この時既に、北に偕楽園が公園に指定され、南の中島、西の円山、東の苗穂に公園の適地を選定する構想を持っていたといわれます。岩村はこの年に円山の現在地に札幌神社を創建して島が奉じてきた開拓三神を安置し、また南4条あたりに歓楽地を指定しています。この他にも、大友堀を北に掘り進めて昔の琴似川に連結させ、北からの舟運の便を図っています。まさにこの年が現在の札幌に発展する起源になっているといえるでしょう。
翌1872年(明治5年)には、道内の国郡名をとって道路の名前にしています。
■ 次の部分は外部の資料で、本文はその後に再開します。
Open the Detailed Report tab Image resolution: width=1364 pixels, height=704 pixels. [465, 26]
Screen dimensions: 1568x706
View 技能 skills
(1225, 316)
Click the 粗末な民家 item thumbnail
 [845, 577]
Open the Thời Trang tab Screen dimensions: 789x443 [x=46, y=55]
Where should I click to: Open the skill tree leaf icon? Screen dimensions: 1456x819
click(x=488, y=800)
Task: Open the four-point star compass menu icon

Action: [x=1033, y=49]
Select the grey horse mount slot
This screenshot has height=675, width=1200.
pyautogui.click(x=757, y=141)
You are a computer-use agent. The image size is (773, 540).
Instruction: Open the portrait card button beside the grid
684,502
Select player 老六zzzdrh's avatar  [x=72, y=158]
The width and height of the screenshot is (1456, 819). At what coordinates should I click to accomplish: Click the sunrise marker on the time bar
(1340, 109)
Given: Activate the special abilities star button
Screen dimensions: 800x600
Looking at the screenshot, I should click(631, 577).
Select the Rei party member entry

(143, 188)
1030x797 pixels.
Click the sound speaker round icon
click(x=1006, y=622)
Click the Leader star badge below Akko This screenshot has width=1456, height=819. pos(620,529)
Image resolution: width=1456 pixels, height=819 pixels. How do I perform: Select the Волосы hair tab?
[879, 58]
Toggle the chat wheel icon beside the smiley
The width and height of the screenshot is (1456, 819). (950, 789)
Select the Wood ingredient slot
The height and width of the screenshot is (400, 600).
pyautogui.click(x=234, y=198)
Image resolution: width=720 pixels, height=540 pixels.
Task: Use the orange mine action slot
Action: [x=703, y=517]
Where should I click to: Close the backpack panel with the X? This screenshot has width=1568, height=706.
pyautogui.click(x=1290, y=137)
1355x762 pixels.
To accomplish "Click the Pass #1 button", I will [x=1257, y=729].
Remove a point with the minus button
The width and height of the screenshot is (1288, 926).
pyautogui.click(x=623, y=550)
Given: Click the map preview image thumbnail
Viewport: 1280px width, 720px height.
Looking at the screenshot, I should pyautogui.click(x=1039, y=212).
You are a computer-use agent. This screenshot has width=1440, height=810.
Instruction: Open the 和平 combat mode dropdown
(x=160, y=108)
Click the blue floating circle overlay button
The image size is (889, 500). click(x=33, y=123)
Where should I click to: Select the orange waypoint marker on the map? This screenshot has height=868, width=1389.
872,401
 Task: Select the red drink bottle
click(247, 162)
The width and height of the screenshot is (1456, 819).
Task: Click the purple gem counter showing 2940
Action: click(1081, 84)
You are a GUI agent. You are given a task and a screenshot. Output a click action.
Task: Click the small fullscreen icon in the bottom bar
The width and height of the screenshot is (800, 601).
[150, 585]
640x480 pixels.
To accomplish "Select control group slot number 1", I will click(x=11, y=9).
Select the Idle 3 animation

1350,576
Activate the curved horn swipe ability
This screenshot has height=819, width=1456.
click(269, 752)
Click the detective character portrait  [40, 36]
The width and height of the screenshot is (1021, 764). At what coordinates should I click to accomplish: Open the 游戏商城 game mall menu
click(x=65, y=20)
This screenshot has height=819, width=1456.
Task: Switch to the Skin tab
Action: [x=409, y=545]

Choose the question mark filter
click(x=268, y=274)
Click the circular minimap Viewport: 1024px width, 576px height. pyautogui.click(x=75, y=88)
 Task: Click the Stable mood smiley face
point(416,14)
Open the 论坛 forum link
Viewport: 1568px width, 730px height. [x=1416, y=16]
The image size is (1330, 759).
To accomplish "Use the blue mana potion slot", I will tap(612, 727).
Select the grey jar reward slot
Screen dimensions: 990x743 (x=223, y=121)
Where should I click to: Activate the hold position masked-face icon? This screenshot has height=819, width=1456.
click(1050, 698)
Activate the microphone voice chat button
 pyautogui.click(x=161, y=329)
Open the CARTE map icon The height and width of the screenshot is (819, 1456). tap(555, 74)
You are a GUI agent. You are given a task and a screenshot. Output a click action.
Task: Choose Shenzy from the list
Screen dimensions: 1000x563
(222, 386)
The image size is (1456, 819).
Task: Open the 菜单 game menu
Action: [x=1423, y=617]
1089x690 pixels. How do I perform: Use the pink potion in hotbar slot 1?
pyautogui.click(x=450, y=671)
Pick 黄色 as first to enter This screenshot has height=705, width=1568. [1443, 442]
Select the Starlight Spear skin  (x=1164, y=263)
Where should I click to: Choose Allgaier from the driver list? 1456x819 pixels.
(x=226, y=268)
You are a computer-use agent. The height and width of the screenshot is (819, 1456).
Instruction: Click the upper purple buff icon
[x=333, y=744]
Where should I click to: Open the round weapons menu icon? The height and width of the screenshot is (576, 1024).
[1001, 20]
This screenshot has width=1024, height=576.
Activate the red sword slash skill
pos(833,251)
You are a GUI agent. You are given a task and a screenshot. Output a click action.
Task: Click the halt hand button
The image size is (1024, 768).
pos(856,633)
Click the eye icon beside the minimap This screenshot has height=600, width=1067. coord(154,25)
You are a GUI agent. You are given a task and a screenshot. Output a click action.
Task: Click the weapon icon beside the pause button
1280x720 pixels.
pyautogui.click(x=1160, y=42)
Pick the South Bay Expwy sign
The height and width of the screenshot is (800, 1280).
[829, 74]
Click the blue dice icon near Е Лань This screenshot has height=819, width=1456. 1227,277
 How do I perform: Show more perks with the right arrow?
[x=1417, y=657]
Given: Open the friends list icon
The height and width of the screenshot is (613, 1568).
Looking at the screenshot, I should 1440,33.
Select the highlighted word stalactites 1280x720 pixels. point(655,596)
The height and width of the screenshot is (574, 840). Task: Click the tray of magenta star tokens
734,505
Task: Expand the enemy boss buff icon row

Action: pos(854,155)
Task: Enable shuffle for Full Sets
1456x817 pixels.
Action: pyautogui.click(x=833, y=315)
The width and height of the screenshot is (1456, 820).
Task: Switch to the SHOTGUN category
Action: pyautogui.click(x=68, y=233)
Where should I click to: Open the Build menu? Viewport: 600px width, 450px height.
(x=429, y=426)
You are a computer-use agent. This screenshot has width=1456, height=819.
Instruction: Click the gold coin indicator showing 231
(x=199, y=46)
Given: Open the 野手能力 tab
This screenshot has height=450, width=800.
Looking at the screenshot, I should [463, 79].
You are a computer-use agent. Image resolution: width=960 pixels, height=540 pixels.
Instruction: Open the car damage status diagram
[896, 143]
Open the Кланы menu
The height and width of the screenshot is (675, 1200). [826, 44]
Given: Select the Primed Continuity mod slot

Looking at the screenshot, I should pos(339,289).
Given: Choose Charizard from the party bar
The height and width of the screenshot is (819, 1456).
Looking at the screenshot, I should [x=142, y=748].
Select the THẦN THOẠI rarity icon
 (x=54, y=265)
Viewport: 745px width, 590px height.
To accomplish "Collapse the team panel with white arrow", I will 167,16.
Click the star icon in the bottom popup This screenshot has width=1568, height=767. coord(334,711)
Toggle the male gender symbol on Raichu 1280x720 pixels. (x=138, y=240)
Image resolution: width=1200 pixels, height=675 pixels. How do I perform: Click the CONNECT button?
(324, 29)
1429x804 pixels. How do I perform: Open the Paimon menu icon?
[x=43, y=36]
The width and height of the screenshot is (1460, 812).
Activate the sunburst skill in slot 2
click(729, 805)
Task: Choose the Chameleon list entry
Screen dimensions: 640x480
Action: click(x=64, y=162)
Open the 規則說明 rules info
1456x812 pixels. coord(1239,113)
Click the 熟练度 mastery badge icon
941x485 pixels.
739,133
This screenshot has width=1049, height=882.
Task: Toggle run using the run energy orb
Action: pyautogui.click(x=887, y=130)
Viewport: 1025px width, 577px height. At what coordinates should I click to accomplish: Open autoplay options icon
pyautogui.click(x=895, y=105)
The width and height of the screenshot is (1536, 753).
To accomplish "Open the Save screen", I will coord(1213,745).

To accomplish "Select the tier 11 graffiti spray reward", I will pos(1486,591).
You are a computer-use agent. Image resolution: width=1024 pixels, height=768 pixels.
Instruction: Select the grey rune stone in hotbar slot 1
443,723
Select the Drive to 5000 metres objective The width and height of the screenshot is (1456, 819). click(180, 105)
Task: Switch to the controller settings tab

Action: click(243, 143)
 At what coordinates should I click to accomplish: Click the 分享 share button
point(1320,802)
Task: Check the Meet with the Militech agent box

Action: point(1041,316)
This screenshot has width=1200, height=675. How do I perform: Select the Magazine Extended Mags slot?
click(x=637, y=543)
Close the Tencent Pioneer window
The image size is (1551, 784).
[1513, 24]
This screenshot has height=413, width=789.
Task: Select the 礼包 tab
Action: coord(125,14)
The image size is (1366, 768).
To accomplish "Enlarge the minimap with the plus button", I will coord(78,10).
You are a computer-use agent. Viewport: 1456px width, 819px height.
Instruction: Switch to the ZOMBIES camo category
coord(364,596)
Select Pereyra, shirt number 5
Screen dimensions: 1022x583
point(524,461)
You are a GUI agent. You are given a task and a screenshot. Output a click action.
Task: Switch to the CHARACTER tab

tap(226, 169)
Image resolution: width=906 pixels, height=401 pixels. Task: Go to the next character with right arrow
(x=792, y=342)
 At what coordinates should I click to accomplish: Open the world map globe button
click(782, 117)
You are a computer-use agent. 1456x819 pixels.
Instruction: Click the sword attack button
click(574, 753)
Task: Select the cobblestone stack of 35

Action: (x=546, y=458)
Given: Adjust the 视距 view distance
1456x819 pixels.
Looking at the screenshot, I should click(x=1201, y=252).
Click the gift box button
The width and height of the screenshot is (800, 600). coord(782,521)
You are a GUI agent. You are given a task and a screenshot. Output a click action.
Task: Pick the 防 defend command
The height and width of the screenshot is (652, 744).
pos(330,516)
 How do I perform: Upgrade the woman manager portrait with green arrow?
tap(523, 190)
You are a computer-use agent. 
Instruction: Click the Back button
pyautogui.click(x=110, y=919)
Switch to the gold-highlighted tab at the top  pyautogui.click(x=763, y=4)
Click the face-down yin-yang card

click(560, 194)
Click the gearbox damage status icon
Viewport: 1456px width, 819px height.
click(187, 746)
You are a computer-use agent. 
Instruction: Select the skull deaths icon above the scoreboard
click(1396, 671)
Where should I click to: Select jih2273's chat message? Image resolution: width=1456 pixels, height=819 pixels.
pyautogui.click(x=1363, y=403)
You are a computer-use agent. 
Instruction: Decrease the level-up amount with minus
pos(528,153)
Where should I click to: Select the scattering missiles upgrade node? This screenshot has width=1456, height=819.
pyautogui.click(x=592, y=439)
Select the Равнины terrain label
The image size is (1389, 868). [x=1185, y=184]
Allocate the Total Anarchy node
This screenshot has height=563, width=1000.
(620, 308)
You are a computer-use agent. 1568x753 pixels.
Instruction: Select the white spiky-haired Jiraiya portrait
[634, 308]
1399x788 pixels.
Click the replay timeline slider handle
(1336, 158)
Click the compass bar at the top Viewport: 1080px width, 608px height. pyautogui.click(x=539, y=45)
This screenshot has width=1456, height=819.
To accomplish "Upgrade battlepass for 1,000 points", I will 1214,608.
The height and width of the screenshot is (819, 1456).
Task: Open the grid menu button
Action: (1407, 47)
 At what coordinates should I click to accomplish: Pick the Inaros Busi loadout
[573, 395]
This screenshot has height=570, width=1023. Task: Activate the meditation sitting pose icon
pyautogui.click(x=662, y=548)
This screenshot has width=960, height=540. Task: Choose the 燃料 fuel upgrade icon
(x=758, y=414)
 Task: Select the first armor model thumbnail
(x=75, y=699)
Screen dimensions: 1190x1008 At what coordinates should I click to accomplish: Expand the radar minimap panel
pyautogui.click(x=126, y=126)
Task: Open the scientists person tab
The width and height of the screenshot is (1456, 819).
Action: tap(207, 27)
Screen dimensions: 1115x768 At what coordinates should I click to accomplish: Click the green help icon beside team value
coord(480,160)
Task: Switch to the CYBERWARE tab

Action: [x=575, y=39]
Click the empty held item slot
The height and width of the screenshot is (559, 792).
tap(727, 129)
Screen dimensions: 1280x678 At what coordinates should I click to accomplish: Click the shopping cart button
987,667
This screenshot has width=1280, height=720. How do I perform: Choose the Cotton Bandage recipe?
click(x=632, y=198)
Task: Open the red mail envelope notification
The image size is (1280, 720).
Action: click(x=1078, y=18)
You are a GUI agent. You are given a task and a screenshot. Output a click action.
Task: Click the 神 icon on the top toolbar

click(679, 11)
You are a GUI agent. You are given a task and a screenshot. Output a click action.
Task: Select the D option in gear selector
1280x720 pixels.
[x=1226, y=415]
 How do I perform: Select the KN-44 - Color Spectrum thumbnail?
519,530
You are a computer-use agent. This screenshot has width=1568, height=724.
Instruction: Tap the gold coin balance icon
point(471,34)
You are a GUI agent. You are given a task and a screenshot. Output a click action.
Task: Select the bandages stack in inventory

火防線は後志通、北一条は浜益通、南一条は渡島通となりましたが、あまりに煩雑になったため1881年(明治14年)には廃止されて現在の条丁目に変更され、後志通から大通に正式に改称されたのです。
監修:(有)緑花計画 笠康三郎
(参考:「札幌百年のあゆみ」札幌市史編纂委員会、札幌市、1970)
(参考:「札幌歴史地図(明治編)」札幌市教育委員会編、北海道新聞社、1978)
(参考:「札幌歴史地図(明治編)」札幌市教育委員会編、北海道新聞社、1978)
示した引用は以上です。